_TEXT SEGMENT_
—————
Sometime during my freshman year at university (1985-86), I read an editorial in the San Francisco Chronicle suggesting that the current generation should be the last generation of humans on earth. This intrigued me because it seemed obvious to me we’d already done enough damage and perhaps the other species here could make a better go of it once we cleaned up our mess and got out of the way.
I made mention of this to a few people. My mother, if I recall rightly, found the idea distasteful to say the least. She hadn’t read much science fiction at the time, a lot of which probably influenced my agreement with the writer’s sentiments.
In the intervening years, I’ve occasionally tried to find the editorial in question, with no success. Recently, though, I read a letter to the New Yorker which made reference to the Voluntary Human Extinction Movement. Ah. That would be the group. It’s not hard to believe that the whole thing could be just one person who occasionally sends out a newsletter.
So I’m thinking about this in the context of compassion and doing right by the earth and those halcyon days when our population was only three or four billion. The image below is from the July 1975 issue of Mad magazine. Current population, 45 years later? 7.7 billion.
—————
_MATERIAL PROVIDED_

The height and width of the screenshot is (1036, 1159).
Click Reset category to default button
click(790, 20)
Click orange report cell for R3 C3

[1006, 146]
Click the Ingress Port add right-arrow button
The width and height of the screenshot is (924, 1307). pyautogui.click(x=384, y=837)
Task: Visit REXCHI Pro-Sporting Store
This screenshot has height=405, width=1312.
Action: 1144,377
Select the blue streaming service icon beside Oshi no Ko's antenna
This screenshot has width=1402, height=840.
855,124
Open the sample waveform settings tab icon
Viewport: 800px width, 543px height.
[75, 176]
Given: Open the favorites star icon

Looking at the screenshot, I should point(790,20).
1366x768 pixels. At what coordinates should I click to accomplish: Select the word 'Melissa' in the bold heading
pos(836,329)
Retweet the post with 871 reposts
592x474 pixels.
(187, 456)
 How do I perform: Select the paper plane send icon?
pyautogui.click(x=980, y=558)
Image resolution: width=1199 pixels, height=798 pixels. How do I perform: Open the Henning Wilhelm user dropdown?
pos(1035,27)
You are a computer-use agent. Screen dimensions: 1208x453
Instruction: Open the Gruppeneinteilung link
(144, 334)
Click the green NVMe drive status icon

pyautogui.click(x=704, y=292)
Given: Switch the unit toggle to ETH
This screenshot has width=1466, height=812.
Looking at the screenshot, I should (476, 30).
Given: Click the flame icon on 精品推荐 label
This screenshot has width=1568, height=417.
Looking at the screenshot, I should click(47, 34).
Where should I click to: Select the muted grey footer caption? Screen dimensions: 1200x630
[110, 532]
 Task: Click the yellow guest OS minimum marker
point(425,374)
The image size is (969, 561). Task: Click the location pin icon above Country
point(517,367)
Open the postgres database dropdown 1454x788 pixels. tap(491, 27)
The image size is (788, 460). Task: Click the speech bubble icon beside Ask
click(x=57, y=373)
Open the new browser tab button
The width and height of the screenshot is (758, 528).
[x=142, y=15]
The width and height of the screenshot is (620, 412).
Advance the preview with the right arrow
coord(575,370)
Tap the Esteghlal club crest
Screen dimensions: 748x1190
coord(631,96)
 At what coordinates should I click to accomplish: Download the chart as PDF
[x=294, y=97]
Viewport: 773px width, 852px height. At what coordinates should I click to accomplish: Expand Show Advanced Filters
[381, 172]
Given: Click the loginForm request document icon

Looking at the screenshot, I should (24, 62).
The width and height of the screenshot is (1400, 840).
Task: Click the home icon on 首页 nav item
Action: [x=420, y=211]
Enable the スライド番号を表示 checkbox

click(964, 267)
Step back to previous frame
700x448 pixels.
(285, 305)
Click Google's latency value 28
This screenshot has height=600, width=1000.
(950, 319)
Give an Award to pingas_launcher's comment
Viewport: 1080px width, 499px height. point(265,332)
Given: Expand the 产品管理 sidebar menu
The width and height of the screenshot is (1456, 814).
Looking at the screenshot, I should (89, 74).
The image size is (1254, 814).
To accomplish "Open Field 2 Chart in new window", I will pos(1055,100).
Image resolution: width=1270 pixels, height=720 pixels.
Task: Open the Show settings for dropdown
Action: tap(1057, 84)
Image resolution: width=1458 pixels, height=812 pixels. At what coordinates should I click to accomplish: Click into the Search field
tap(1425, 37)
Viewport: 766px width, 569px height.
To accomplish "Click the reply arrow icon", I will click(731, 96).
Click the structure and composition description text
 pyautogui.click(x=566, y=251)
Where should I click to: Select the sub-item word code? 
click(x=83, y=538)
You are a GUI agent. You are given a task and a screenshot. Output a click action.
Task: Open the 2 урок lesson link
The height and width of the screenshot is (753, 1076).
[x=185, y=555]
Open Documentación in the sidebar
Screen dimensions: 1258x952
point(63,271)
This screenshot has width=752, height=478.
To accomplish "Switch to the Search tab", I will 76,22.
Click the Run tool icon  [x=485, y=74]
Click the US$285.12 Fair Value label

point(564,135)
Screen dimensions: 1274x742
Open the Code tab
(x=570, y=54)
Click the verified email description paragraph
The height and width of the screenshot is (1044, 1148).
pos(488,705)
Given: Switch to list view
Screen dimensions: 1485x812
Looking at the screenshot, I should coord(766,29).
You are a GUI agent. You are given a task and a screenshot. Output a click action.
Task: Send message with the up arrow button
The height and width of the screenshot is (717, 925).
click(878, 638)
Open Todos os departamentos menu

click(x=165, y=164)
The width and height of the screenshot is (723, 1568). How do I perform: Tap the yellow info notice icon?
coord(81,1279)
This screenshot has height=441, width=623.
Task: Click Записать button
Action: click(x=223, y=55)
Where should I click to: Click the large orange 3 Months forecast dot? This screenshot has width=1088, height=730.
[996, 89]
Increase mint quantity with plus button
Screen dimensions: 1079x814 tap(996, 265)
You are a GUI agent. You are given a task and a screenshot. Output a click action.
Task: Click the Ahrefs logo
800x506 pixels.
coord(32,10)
—————
_EXERCISE 1_
List every publication that the essay on human extinction names.
_EXERCISE 2_
Extend the essay on human extinction, picking up after its final sentence about the current population.

_TASK ANSWER 1_
- San Francisco Chronicle
- New Yorker
- Mad magazine

_TASK ANSWER 2_
Occasionally I hear people talk about healing the earth. Usually in the form of a platitude on a bumper sticker or t-shirt. This makes the person with the platitude feel better, If this is a form of virtue signaling (I’ve always been a little unclear on that concept), I’m still okay with the sentiment, regardless of whether it leads to concrete action. What gets me is the response one sometimes hears, that the Earth has been through worse and will heal itself.
This may be true, but we’re wiping out species at an astounding rate and can’t seem, as nations to stop being cruel (the US rolling back rules on national park exploitation, for example). And, it’s an attitude that absolves corporations and municipalities from their responsibilities as stewards of the earth and as stewards of various populations. Flint, Michigan and its drinking water issue – several years later, still not solved, for another example. The attitude that the earth will heal itself doesn’t absolve us of turning the oceans, once teeming with life, into garbage dumps, fished out. In his recollections of the Kon-Tiki expedition, Thor Heyerdahl shares over and over again how easy it was to survive in the middle of the Pacific Ocean on the fish that were in abundance. I think he’d be horrified today of the state of large swaths of that ocean.
What is it about these times that sets it all up as a zero sum game?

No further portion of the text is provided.